Data supplied –
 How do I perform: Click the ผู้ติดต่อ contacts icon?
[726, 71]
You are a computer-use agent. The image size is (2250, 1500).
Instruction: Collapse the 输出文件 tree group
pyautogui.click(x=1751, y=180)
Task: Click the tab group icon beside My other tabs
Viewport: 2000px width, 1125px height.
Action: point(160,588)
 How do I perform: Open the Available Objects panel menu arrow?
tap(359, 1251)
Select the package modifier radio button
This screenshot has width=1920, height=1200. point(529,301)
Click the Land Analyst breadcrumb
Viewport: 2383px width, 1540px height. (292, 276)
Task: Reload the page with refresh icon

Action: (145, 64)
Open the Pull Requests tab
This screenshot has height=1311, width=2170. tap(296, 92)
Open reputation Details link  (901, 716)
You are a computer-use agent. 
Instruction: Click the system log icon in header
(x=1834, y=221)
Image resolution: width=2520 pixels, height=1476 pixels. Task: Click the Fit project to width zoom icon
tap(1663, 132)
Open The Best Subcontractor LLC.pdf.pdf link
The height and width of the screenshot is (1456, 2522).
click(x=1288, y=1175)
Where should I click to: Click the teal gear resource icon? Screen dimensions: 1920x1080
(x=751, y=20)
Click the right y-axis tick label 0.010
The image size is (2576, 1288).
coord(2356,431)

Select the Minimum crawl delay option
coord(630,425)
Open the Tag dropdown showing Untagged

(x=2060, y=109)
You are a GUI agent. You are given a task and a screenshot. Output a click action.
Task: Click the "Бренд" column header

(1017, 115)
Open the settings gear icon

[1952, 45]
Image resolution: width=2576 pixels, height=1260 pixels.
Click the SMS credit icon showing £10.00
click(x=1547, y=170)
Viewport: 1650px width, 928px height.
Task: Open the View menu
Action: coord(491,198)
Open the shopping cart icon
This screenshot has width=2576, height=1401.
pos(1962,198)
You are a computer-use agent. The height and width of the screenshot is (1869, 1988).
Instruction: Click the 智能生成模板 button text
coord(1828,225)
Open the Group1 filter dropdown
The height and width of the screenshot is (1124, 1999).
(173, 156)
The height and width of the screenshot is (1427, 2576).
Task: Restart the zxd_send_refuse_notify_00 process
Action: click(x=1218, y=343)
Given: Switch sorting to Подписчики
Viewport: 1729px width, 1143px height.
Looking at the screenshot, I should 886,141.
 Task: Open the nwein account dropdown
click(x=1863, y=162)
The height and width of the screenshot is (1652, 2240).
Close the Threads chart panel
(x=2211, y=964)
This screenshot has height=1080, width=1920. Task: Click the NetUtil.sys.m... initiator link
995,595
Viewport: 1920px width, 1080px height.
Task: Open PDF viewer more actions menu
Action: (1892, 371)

Your objective –
Filter the entries and keep only the lines holding "agent".

Answer for the task –
You are a computer-use agent. The image size is (2250, 1500).
You are a computer-use agent. 
You are a GUI agent. You are given a task and a screenshot. Output a click action.
You are a computer-use agent. The height and width of the screenshot is (1869, 1988).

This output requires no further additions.